Interpreting Spirometry
Even with the numerical precision that a spirometer can provide, determining pulmonary function relies on differentiating the abnormal from the normal.
Measurements of lung function can vary both within and among groups of people, individuals, and spirometer devices.
Lung capacity, for instance, may vary temporally, increasing and then decreasing in one person’s lifetime. As a result, ideas about what constitutes “normal” are based on one’s understanding about the sources of variabilities and can be left to interpretation.
Traditionally, sources of variation have been understood in discrete categories, such as age, height, weight, gender, geographical region (altitude), and race or ethnicity.Global efforts have been made in the early 20th century to standardize these sources to enable proper diagnosis and accurate evaluation of pulmonary function.
However, rather than further aiming to understand the causes of such variations, the primary approach for dealing with observed differences in lung capacity has been to “correct for” them.
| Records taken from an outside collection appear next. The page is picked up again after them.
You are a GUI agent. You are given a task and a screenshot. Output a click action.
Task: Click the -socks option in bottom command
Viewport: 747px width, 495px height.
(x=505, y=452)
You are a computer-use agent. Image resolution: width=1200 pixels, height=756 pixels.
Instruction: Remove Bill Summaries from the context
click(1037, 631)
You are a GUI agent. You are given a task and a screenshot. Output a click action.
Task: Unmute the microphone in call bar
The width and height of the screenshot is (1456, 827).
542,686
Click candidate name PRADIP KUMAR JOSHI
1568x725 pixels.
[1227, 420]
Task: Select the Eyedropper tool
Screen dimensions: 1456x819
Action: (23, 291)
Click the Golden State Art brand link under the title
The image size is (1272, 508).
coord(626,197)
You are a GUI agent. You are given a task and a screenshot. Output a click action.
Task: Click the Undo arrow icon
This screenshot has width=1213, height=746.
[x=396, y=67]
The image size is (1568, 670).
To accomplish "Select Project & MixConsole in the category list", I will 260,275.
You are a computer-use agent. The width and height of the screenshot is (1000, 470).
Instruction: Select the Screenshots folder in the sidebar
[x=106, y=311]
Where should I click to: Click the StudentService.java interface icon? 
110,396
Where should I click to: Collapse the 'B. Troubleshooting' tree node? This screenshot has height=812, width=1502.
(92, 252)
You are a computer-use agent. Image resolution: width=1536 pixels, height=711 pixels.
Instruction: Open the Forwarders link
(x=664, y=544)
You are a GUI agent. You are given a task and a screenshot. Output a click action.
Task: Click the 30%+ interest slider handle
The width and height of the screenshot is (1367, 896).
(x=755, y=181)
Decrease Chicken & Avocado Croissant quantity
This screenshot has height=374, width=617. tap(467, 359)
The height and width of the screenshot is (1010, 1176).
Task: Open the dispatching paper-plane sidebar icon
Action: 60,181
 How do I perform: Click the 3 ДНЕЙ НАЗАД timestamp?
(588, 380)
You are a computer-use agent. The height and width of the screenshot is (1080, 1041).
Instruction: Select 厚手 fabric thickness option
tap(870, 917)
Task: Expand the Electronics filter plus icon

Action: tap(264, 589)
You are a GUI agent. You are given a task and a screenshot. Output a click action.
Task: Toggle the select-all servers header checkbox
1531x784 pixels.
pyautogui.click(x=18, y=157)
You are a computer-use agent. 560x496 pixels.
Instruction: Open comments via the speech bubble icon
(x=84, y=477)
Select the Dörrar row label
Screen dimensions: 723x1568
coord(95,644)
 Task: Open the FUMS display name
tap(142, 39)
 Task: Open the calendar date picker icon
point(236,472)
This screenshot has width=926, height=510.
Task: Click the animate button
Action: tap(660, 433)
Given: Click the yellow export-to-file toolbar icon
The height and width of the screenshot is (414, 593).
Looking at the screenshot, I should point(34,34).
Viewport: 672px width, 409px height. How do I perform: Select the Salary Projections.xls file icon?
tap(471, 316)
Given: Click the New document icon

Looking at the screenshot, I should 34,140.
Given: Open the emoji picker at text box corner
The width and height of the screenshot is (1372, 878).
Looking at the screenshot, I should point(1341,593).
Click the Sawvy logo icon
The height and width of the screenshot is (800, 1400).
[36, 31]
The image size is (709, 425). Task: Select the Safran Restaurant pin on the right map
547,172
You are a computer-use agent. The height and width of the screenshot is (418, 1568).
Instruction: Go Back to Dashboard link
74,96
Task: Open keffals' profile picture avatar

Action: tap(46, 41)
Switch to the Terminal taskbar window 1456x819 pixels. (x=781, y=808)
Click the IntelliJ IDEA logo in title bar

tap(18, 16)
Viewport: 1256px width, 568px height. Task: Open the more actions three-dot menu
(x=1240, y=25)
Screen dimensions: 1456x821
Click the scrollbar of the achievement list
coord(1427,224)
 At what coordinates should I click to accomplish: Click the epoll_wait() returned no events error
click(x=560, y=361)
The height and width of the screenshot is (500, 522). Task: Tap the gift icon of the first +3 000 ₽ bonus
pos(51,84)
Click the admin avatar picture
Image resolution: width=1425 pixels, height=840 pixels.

Utilizing results from comparative population studies, attributes are empirically factored together into a “correction factor.”
This number is then utilized to form a personalized ‘reference value’ that defines what is considered normal for one individual.
Practitioners may thereby find the percent deviation from this predicted value, known as ‘percent of predicted,’ and determine whether someone’s lung function is abnormally poor or excellent.